Her eyes widened a bit, briefly, and she blushed.
"That is patently false," I continued. "You are a delicious, little tart. Soft, and moist. Fragrant. Like the flaky crust of a tart, you are delicate. Easily crumbled."
"Master," she whispered, scandalized. I found it humorous, after all I have subjected her to in these past months, that Mina might still be, quite easily, scandalized.
I shrugged.
"Am I any good?" she asked.
I paused for a moment, and considered the question before I replied. "You are adequate. One could own worse."
"I do not understand," she said. I suppose it could be confusing, to be told she was delicious, but also only adequate.
"There are sweet tarts, and savory tarts. There are tarts baked in the kitchens of Ko-ro-ba, Torcadino, and such. And there are tarts baked in the kitchens of Ar," I said. "There are bakeries here, in Venna, that draw men from hundreds of pasangs."
I placed a cork in the pot of olives I had been preparing, having added garlic and the juice of a tospit to the brine, and used a grease pencil to note the date of preparation. These things are important. Once must allow the ingredients time to come together.
"I am a delicious, little tart," she said.
"Quite," I agreed.
"And adequately pleasing?" she asked.
"Just," I confirmed.
"I will endeavor to be sweet," she said. "And sometimes savory."
"You have no choice in the matter," I informed her.
"Have me, Master," she begged, suddenly. She is only a girl. Her needs come upon her like that, not infrequently.
"Perhaps later," I said.
"Please, Master," she sued. "Taste Mina."
"In an ahn or two," I said. "Or tomorrow, maybe."
"Am I not delicious?" she asked.
"Quite," I assured her as I corked another pot of olives and set it on a tray to cure with the others. "You will be tastier, I think, in an ahn or two. Tastier still, tomorrow."
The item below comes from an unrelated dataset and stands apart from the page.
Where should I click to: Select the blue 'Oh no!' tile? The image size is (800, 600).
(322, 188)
She wept a bit, genuinely I thought. How attractive the vulnerability of a slave can be! I resolved myself, however, to wait a bit. To let her simmer. To let her, not unlike the olives in the clay pots, cure in her own juices for a bit. Yes, she would be tastier in an ahn or two. Tastier still, tomorrow.
"Please," she begged, her upper body bent between her spread thighs, her cheek on my bare thigh, beneath the hem of my tunic, licking at my leg as she could.
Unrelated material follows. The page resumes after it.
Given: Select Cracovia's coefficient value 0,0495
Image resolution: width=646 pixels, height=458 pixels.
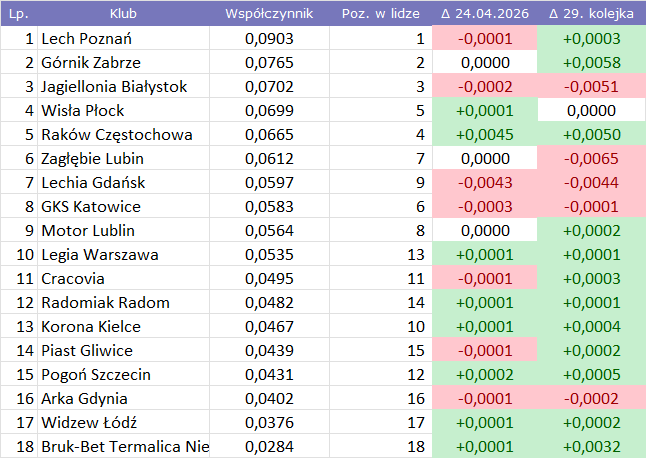Looking at the screenshot, I should (269, 279).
A devious slut, I thought, for I knew she would derive pleasure from this, even if she were not touched or caressed herself.
"Tomorrow, I think, is soon enough for having you," I said, fixing my hand in her hair.
Admittedly, I considered advancing her cheek further up my thigh, with the intention of feeding her something other than gruel, but I steeled myself against this. Mina, I realized, was becoming a slave girl, inwardly and outwardly. She was beginning to understand what she was for, what all women, essentially, were for. I would have to chain her tonight, wrists behind her, and gag her. Tomorrow would be soon enough. Early in the morning, when she had finally, fitfully, succumbing to exhaustion, fallen asleep, I would slap her awake, startling her, causing her to whimper behind the gag. Then, at her most helpless, gagged and bound, I would make use of her. Then, having contented myself, she would attend her chores for the day.